**PROBLEM STATEMENT**
Word for word, repeat all of the entries.

**RECORDS FOR THE EXERCISE**
# # #
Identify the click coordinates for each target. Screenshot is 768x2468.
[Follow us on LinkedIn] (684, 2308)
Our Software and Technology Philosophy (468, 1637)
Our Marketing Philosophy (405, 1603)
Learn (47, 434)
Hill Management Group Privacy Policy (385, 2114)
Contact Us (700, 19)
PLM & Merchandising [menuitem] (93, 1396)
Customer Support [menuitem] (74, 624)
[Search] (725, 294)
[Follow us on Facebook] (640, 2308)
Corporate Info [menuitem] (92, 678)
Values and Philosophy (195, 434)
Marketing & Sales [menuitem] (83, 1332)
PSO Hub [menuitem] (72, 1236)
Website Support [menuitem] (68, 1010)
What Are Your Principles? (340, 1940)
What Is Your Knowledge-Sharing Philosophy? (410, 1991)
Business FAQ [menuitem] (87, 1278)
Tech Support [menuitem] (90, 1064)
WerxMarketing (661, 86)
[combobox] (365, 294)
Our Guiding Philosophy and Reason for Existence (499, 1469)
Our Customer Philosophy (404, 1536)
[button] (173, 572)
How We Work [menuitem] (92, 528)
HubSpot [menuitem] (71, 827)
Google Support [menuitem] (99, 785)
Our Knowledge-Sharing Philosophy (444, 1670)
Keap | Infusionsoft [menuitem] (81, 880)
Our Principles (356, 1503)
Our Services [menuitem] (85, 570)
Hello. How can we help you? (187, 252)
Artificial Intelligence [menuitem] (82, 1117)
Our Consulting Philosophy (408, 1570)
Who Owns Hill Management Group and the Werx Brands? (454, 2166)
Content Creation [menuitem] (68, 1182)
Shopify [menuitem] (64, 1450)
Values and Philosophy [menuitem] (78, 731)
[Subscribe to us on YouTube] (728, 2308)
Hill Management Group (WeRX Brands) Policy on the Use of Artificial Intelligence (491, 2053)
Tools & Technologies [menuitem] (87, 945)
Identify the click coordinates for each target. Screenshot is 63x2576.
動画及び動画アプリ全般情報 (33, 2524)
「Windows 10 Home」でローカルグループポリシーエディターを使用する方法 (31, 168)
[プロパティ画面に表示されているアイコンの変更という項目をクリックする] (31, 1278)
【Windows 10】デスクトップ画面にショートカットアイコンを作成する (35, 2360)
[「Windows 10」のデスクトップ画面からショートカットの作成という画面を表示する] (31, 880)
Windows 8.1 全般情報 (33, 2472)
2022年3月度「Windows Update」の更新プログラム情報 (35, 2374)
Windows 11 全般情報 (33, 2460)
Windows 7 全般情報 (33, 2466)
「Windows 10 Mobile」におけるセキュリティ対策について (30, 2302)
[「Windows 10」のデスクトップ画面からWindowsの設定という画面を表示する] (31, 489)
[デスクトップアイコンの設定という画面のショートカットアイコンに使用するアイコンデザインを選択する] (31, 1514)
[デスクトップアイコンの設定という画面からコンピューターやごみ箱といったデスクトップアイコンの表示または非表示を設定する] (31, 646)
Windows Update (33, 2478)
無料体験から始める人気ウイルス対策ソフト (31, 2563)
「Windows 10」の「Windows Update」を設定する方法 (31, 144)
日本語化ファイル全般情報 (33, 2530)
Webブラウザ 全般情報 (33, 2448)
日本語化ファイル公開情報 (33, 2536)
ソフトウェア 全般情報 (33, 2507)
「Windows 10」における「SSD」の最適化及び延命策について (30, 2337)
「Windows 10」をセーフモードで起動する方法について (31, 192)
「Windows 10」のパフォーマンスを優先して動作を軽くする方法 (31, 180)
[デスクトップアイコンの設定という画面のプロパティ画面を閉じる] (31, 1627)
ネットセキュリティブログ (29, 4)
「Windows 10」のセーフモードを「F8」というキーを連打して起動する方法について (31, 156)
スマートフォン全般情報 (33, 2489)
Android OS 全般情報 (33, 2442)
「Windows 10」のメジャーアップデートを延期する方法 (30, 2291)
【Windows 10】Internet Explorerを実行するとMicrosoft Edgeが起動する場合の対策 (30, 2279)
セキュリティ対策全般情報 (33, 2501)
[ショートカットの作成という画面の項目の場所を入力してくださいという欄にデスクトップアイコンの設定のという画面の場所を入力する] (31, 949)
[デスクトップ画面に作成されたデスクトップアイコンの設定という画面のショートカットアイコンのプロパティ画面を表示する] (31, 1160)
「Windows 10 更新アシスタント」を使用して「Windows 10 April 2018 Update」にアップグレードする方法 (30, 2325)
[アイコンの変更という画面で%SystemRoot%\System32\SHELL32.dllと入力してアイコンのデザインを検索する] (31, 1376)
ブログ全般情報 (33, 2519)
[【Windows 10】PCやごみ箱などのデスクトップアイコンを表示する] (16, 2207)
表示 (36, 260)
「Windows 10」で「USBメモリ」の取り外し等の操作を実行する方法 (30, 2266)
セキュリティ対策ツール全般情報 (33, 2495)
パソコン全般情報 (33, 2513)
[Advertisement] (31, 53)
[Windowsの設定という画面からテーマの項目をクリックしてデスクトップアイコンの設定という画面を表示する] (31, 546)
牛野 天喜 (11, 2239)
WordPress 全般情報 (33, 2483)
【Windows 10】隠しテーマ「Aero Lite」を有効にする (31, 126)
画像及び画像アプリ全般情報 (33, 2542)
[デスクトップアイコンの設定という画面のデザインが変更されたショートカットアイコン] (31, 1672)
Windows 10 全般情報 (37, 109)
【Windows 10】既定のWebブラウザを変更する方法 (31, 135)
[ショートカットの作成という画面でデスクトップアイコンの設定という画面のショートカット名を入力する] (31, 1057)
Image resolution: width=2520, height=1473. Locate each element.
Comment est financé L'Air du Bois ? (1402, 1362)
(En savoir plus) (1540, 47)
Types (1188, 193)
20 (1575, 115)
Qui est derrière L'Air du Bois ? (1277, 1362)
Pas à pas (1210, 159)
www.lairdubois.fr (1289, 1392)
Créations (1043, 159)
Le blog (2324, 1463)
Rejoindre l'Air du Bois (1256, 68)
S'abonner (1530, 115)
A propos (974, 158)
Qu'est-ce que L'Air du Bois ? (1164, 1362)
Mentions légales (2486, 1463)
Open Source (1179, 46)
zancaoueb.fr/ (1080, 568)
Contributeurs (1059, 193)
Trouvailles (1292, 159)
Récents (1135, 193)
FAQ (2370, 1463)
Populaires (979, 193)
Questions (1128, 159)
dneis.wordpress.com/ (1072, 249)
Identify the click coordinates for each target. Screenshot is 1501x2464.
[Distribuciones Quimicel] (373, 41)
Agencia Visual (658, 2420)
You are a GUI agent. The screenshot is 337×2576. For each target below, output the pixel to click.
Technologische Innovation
# # #
**ANSWER SPACE**
Identify the click coordinates for each target. Screenshot is 768x2468.
[Follow us on LinkedIn] (684, 2308)
Our Software and Technology Philosophy (468, 1637)
Our Marketing Philosophy (405, 1603)
Learn (47, 434)
Hill Management Group Privacy Policy (385, 2114)
Contact Us (700, 19)
PLM & Merchandising [menuitem] (93, 1396)
Customer Support [menuitem] (74, 624)
[Search] (725, 294)
[Follow us on Facebook] (640, 2308)
Corporate Info [menuitem] (92, 678)
Values and Philosophy (195, 434)
Marketing & Sales [menuitem] (83, 1332)
PSO Hub [menuitem] (72, 1236)
Website Support [menuitem] (68, 1010)
What Are Your Principles? (340, 1940)
What Is Your Knowledge-Sharing Philosophy? (410, 1991)
Business FAQ [menuitem] (87, 1278)
Tech Support [menuitem] (90, 1064)
WerxMarketing (661, 86)
[combobox] (365, 294)
Our Guiding Philosophy and Reason for Existence (499, 1469)
Our Customer Philosophy (404, 1536)
[button] (173, 572)
How We Work [menuitem] (92, 528)
HubSpot [menuitem] (71, 827)
Google Support [menuitem] (99, 785)
Our Knowledge-Sharing Philosophy (444, 1670)
Keap | Infusionsoft [menuitem] (81, 880)
Our Principles (356, 1503)
Our Services [menuitem] (85, 570)
Hello. How can we help you? (187, 252)
Artificial Intelligence [menuitem] (82, 1117)
Our Consulting Philosophy (408, 1570)
Who Owns Hill Management Group and the Werx Brands? (454, 2166)
Content Creation [menuitem] (68, 1182)
Shopify [menuitem] (64, 1450)
Values and Philosophy [menuitem] (78, 731)
[Subscribe to us on YouTube] (728, 2308)
Hill Management Group (WeRX Brands) Policy on the Use of Artificial Intelligence (491, 2053)
Tools & Technologies [menuitem] (87, 945)
Identify the click coordinates for each target. Screenshot is 63x2576.
動画及び動画アプリ全般情報 (33, 2524)
「Windows 10 Home」でローカルグループポリシーエディターを使用する方法 (31, 168)
[プロパティ画面に表示されているアイコンの変更という項目をクリックする] (31, 1278)
【Windows 10】デスクトップ画面にショートカットアイコンを作成する (35, 2360)
[「Windows 10」のデスクトップ画面からショートカットの作成という画面を表示する] (31, 880)
Windows 8.1 全般情報 (33, 2472)
2022年3月度「Windows Update」の更新プログラム情報 (35, 2374)
Windows 11 全般情報 (33, 2460)
Windows 7 全般情報 (33, 2466)
「Windows 10 Mobile」におけるセキュリティ対策について (30, 2302)
[「Windows 10」のデスクトップ画面からWindowsの設定という画面を表示する] (31, 489)
[デスクトップアイコンの設定という画面のショートカットアイコンに使用するアイコンデザインを選択する] (31, 1514)
[デスクトップアイコンの設定という画面からコンピューターやごみ箱といったデスクトップアイコンの表示または非表示を設定する] (31, 646)
Windows Update (33, 2478)
無料体験から始める人気ウイルス対策ソフト (31, 2563)
「Windows 10」の「Windows Update」を設定する方法 (31, 144)
日本語化ファイル全般情報 (33, 2530)
Webブラウザ 全般情報 (33, 2448)
日本語化ファイル公開情報 (33, 2536)
ソフトウェア 全般情報 (33, 2507)
「Windows 10」における「SSD」の最適化及び延命策について (30, 2337)
「Windows 10」をセーフモードで起動する方法について (31, 192)
「Windows 10」のパフォーマンスを優先して動作を軽くする方法 (31, 180)
[デスクトップアイコンの設定という画面のプロパティ画面を閉じる] (31, 1627)
ネットセキュリティブログ (29, 4)
「Windows 10」のセーフモードを「F8」というキーを連打して起動する方法について (31, 156)
スマートフォン全般情報 (33, 2489)
Android OS 全般情報 (33, 2442)
「Windows 10」のメジャーアップデートを延期する方法 (30, 2291)
【Windows 10】Internet Explorerを実行するとMicrosoft Edgeが起動する場合の対策 (30, 2279)
セキュリティ対策全般情報 (33, 2501)
[ショートカットの作成という画面の項目の場所を入力してくださいという欄にデスクトップアイコンの設定のという画面の場所を入力する] (31, 949)
[デスクトップ画面に作成されたデスクトップアイコンの設定という画面のショートカットアイコンのプロパティ画面を表示する] (31, 1160)
「Windows 10 更新アシスタント」を使用して「Windows 10 April 2018 Update」にアップグレードする方法 (30, 2325)
[アイコンの変更という画面で%SystemRoot%\System32\SHELL32.dllと入力してアイコンのデザインを検索する] (31, 1376)
ブログ全般情報 (33, 2519)
[【Windows 10】PCやごみ箱などのデスクトップアイコンを表示する] (16, 2207)
表示 (36, 260)
「Windows 10」で「USBメモリ」の取り外し等の操作を実行する方法 (30, 2266)
セキュリティ対策ツール全般情報 (33, 2495)
パソコン全般情報 (33, 2513)
[Advertisement] (31, 53)
[Windowsの設定という画面からテーマの項目をクリックしてデスクトップアイコンの設定という画面を表示する] (31, 546)
牛野 天喜 (11, 2239)
WordPress 全般情報 (33, 2483)
【Windows 10】隠しテーマ「Aero Lite」を有効にする (31, 126)
画像及び画像アプリ全般情報 (33, 2542)
[デスクトップアイコンの設定という画面のデザインが変更されたショートカットアイコン] (31, 1672)
Windows 10 全般情報 (37, 109)
【Windows 10】既定のWebブラウザを変更する方法 (31, 135)
[ショートカットの作成という画面でデスクトップアイコンの設定という画面のショートカット名を入力する] (31, 1057)
Image resolution: width=2520, height=1473. Locate each element.
Comment est financé L'Air du Bois ? (1402, 1362)
(En savoir plus) (1540, 47)
Types (1188, 193)
20 (1575, 115)
Qui est derrière L'Air du Bois ? (1277, 1362)
Pas à pas (1210, 159)
www.lairdubois.fr (1289, 1392)
Créations (1043, 159)
Le blog (2324, 1463)
Rejoindre l'Air du Bois (1256, 68)
S'abonner (1530, 115)
A propos (974, 158)
Qu'est-ce que L'Air du Bois ? (1164, 1362)
Mentions légales (2486, 1463)
Open Source (1179, 46)
zancaoueb.fr/ (1080, 568)
Contributeurs (1059, 193)
Trouvailles (1292, 159)
Récents (1135, 193)
FAQ (2370, 1463)
Populaires (979, 193)
Questions (1128, 159)
dneis.wordpress.com/ (1072, 249)
Identify the click coordinates for each target. Screenshot is 1501x2464.
[Distribuciones Quimicel] (373, 41)
Agencia Visual (658, 2420)
You are a GUI agent. The screenshot is 337×2576. For each target below, output the pixel to click.
Technologische Innovation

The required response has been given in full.